Loop 079
The empathy saturation loop
A UX research synthesis workflow that clusters verbatim pain points, tracks severity and frequency, and stops when evidence reaches saturation.
Ready-to-use prompt
Copy the loop
Process unreviewed user transcripts in batches. Extract verbatim pain-point quotes, cluster them against the existing pain-point manifest, create new clusters only when the quote does not fit an existing theme, and update frequency and severity when new evidence changes a cluster. After each batch, rerun the same saturation check: whether the last two batches produced zero new clusters, enough total clusters exist, and enough transcripts have been processed. Stop at confirmed saturation, the transcript cap, low-quality input, blocked access, or human-review need. Return the manifest, batch log, weighted priorities, and stopping reason.
Verify / stop
Pain-point clusters and saturation status are backed by transcript evidence.
The final manifest includes cluster IDs, labels, frequency, severity, weighted score, representative quotes, processed transcript count, batch log, saturation check, skipped inputs, and stop reason.
Context and guidanceWhen to use it, steps, safety notes, and related loops
Use this when
Use this when qualitative user research needs to become a prioritized pain-point map and the team needs to know when enough transcripts have been reviewed.
How to run it
- Identify unprocessed transcripts and extract only verbatim pain-point quotes.

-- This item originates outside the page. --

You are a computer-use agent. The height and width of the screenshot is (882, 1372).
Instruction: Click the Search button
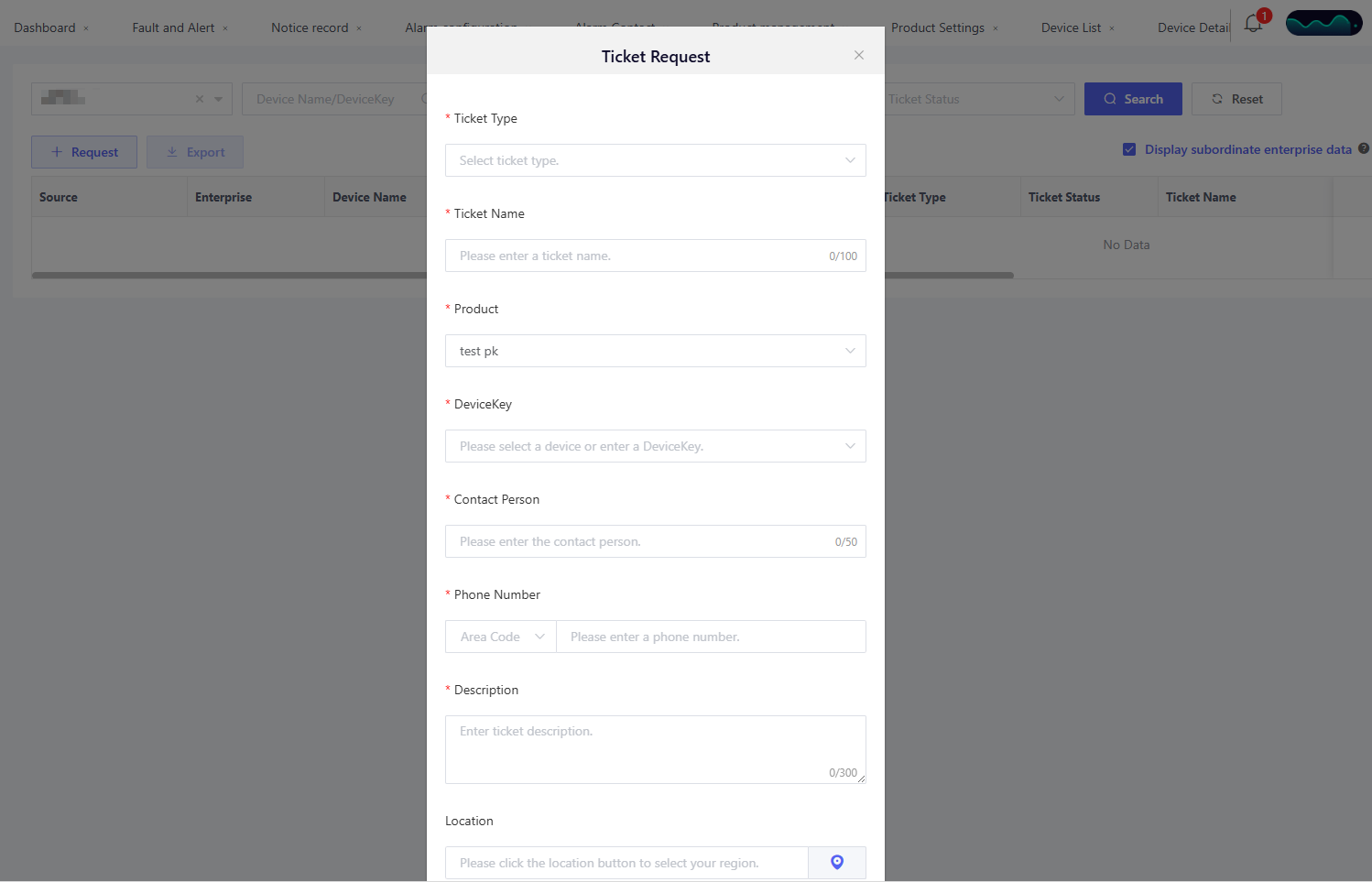pos(1132,99)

- Cluster new quotes against the existing manifest before creating new themes.
- Update cluster frequency, severity, representative quote, and weighted priority after each batch.
- Run the same saturation check after every batch.

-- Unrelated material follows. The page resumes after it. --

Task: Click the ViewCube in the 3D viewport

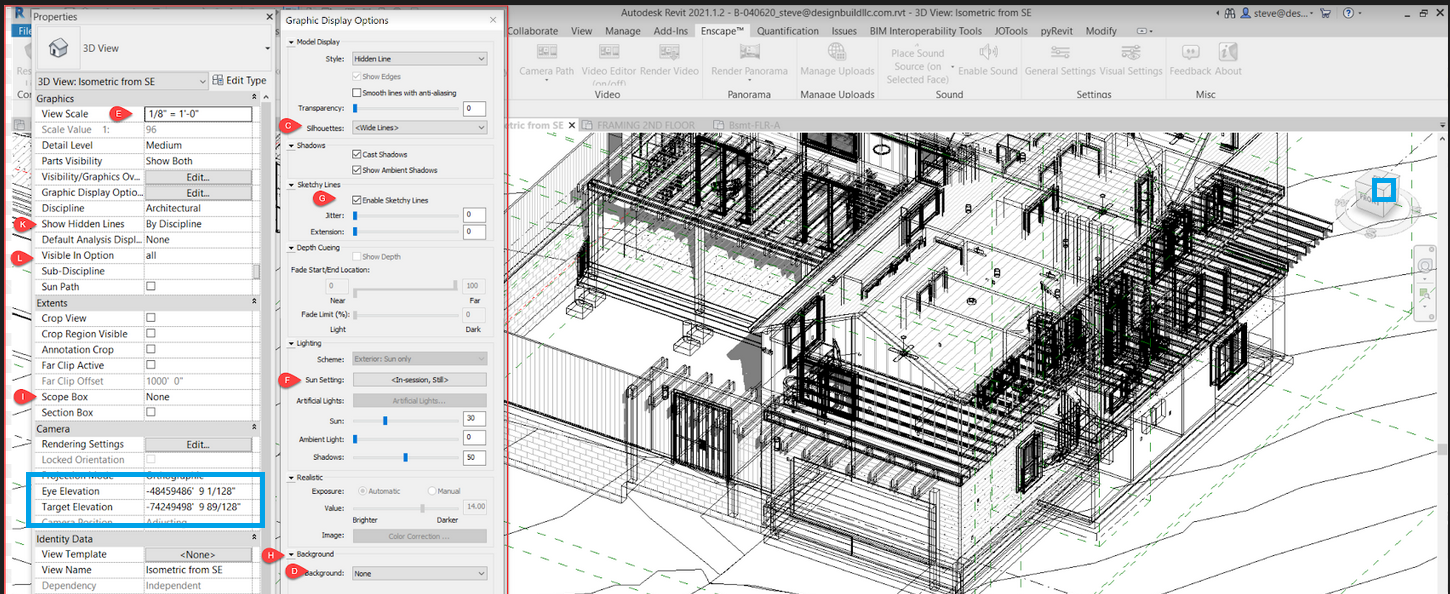Action: pos(1384,190)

- Stop at confirmed saturation, transcript cap, low-quality input, blocked access, or human-review need.
Why it works
Transcript synthesis needs a stop rule; saturation evidence prevents endless reading while preserving the user words behind each priority.
Implementation note
Treat transcripts as sensitive research data. Do not expose private quotes outside the approved workspace or overstate a theme that lacks enough evidence.